No es mi intención ponerme académico ni belicoso, pero, con frecuencia, considero que sólo existen dos tipos de Poesía: la que me emociona y la que no me emociona. Únicamente, la primera consigue que mi mundo se tambalee, que la cordura pierda terreno paulatinamente entre mis costumbres más frecuentadas. Amo esa Poesía que nace para contarnos las cosas cotidianas con un lenguaje cotidiano, la poesía que nos habla de las personas que se cruzan con nosotros por la calle, personas que nos anteceden o nos suceden en las esperas de cada día. Cómo no voy a emocionarme si yo también debí ser tan pobre como lo fue José Pastor, tan pobres que ambos aprendimos a nadar / en un río / donde el agua nos llegaba a los tobillos, si yo también me acodé en las mismas barras donde él debió acodarse y puede, también, que terminase amando a las mismas mujeres que sólo aman quienes han elegido libremente convivir con la derrota.
Una vez escribí en alguna parte, que Pastor nos desnuda con sus versos desnudos, versos carentes de vestiduras que se presentan desguarnecidos ante el lector, un lector que se enfrenta, de este modo, a una realidad sin edulcorantes, sin ánimo de corrección. Esa es la Poesía que me interesa, la Poesía de Cuaderno de veredas, porque mi memoria no entiende de fantasías aunque las acepte y -¡qué demonios!- el recuerdo se parece a esa botella que apuraré / cuando te hayas marchado, una botella que alguien debería ofrecernos de vez en cuando, porque ese trago, aunque amargo, nos puede salvar el pellejo.

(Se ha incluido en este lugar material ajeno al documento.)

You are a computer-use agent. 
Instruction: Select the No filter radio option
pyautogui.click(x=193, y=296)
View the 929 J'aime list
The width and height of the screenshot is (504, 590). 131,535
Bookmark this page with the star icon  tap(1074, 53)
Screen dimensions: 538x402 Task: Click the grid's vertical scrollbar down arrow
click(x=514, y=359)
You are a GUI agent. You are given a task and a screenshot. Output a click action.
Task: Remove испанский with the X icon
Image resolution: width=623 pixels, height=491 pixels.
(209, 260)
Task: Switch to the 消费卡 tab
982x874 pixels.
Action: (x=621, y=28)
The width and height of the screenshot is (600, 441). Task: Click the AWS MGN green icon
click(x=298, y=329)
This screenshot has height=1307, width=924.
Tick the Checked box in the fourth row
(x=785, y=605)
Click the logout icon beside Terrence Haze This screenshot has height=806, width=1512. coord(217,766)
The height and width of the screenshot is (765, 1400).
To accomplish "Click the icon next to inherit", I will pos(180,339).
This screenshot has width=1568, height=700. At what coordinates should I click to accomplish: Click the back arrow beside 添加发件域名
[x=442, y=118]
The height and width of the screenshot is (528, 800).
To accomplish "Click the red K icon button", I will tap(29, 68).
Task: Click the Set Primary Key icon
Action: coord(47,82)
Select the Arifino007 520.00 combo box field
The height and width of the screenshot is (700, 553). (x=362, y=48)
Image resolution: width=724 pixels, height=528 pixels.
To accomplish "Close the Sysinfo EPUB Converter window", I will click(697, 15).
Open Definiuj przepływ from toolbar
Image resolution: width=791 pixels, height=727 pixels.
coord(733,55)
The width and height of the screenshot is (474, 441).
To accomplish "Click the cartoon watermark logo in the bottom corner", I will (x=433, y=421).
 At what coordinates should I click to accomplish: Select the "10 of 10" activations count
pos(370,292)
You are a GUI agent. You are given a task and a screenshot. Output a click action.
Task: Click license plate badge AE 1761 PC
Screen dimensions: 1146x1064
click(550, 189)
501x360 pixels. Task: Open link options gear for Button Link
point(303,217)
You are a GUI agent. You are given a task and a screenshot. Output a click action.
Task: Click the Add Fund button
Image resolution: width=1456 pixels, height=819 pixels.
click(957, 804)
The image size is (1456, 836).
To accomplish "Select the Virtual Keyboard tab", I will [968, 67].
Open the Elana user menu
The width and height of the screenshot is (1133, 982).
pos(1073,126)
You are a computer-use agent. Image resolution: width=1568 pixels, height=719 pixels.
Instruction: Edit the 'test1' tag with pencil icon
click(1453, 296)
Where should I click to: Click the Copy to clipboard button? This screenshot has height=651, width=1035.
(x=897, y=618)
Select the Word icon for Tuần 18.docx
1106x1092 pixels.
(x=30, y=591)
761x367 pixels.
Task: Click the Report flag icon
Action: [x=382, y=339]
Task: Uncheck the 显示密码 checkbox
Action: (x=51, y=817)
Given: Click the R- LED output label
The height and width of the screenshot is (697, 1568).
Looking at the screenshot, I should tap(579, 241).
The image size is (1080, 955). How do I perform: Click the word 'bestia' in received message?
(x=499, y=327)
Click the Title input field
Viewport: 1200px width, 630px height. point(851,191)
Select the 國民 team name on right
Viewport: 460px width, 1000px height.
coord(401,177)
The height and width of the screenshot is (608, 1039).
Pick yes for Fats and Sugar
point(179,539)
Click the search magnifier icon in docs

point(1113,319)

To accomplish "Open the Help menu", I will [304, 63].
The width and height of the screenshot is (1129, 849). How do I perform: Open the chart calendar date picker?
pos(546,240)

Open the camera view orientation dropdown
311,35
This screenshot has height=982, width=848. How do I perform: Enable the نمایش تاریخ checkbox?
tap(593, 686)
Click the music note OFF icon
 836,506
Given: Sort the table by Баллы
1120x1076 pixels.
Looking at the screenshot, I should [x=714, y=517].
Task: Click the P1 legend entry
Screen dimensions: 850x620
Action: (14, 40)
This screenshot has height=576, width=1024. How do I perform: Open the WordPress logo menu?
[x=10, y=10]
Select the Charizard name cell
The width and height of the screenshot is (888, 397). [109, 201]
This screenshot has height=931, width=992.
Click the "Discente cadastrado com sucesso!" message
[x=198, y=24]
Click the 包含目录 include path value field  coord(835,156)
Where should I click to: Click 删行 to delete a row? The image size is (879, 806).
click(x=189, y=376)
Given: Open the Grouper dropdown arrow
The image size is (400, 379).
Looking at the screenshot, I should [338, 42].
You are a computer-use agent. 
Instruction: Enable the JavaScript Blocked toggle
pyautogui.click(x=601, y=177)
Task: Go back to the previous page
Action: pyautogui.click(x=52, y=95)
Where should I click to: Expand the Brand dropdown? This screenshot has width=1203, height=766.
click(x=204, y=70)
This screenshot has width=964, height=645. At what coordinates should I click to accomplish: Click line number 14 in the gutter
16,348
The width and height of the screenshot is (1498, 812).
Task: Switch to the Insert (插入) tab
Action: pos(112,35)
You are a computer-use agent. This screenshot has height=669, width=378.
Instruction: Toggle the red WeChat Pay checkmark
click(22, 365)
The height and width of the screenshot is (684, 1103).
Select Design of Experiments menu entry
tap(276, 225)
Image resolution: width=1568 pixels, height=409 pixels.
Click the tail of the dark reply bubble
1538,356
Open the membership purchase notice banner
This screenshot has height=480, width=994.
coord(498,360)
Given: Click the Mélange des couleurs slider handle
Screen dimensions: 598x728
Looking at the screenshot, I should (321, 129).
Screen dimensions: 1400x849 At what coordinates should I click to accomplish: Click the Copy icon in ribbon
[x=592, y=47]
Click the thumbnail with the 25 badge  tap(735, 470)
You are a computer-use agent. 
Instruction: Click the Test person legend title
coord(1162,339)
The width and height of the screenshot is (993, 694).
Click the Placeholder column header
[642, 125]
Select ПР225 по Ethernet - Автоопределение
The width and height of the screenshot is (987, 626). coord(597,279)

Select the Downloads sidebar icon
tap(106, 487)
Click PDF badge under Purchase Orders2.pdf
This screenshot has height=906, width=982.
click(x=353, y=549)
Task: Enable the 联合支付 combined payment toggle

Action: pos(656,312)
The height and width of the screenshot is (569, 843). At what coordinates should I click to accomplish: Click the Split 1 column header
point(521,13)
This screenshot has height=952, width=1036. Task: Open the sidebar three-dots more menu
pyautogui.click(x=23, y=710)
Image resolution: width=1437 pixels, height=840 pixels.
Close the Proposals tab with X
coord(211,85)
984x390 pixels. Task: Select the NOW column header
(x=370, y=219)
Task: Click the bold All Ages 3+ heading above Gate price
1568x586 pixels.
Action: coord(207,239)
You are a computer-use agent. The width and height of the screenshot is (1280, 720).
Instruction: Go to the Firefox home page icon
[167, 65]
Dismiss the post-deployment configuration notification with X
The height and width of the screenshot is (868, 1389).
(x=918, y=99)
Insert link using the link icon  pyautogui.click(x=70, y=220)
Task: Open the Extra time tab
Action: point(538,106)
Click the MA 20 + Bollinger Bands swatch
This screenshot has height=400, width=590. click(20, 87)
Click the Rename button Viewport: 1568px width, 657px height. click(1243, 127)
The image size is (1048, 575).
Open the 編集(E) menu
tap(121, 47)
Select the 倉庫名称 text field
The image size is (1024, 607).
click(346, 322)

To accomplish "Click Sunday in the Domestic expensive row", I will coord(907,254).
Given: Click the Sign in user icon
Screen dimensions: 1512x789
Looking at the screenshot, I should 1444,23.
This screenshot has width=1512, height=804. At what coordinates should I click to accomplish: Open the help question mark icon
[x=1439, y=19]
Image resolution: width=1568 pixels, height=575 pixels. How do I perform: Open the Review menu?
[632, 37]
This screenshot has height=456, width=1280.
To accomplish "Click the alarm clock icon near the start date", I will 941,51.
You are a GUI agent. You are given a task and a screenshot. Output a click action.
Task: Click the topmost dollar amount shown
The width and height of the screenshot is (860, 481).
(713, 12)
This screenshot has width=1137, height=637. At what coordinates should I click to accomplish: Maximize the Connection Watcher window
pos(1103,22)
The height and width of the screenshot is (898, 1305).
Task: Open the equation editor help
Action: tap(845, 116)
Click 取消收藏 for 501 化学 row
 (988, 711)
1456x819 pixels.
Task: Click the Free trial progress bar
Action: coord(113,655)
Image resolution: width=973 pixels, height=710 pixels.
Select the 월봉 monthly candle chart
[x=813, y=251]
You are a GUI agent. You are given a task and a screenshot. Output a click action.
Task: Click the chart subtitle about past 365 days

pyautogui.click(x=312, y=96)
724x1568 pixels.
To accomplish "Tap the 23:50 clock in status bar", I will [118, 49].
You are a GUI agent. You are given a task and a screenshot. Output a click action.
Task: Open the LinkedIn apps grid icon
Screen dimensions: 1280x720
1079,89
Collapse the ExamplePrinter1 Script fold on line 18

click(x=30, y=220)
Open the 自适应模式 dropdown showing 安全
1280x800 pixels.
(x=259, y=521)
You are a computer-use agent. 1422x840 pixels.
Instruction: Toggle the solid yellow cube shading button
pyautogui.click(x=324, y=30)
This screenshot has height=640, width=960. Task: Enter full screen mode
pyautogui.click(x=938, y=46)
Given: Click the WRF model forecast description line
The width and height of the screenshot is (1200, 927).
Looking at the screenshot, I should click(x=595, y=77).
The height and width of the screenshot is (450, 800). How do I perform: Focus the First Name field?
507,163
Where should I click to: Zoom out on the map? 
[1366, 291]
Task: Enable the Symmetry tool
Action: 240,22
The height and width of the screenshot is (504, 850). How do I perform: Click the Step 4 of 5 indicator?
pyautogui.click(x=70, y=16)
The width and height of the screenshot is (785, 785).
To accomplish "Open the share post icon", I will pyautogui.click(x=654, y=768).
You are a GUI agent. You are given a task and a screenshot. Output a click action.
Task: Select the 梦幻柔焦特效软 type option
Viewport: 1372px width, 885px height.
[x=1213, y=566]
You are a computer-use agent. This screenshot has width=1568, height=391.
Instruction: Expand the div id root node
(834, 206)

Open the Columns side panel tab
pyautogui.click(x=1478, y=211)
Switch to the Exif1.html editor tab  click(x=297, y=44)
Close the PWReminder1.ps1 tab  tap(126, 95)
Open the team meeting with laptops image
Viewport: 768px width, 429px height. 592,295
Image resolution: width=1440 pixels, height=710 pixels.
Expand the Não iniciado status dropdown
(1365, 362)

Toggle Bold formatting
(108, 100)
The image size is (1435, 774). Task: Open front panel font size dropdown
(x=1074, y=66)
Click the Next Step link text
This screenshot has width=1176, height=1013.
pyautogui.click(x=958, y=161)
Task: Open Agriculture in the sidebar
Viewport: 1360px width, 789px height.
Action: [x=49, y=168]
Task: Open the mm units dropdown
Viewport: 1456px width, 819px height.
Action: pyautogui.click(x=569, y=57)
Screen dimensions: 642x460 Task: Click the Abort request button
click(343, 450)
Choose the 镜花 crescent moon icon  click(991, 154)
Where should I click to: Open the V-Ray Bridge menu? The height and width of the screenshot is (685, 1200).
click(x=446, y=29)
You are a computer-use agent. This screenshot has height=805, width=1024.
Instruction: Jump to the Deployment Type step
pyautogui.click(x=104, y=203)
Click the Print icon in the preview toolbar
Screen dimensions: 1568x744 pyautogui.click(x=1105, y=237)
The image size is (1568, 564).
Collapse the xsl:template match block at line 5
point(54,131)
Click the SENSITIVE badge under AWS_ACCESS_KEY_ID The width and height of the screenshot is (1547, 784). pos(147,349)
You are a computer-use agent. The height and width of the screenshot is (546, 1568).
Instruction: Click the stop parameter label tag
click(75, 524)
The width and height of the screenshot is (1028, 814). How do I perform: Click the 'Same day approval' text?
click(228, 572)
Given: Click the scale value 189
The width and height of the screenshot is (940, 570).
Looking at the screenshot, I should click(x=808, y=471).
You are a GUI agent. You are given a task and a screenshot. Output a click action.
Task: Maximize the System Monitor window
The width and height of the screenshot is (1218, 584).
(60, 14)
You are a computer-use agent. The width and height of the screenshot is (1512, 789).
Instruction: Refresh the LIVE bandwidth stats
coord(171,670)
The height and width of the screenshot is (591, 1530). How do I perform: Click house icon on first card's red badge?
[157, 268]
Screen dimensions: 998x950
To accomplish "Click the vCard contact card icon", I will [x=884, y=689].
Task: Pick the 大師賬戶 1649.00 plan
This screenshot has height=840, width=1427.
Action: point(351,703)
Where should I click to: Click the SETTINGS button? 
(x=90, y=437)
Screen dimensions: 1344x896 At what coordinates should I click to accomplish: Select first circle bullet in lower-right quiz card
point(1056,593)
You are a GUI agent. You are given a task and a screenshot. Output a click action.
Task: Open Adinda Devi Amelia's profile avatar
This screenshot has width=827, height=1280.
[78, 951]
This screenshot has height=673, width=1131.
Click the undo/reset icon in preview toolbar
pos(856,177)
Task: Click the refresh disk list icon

Créanme: hubo un tiempo en que todas las leyendas debieron ser verdad y, por eso, leer estos poemas de José Pastor me parece un sueño del que sólo podré escapar al cerrar su libro, pues ya nos desliza el poeta, entre versos, con la sabiduría de quien se ha levantado muchas veces, que al despertar / sólo queda el polvo del camino en mis huesos / en mis desgastadas botas / y en el recuerdo.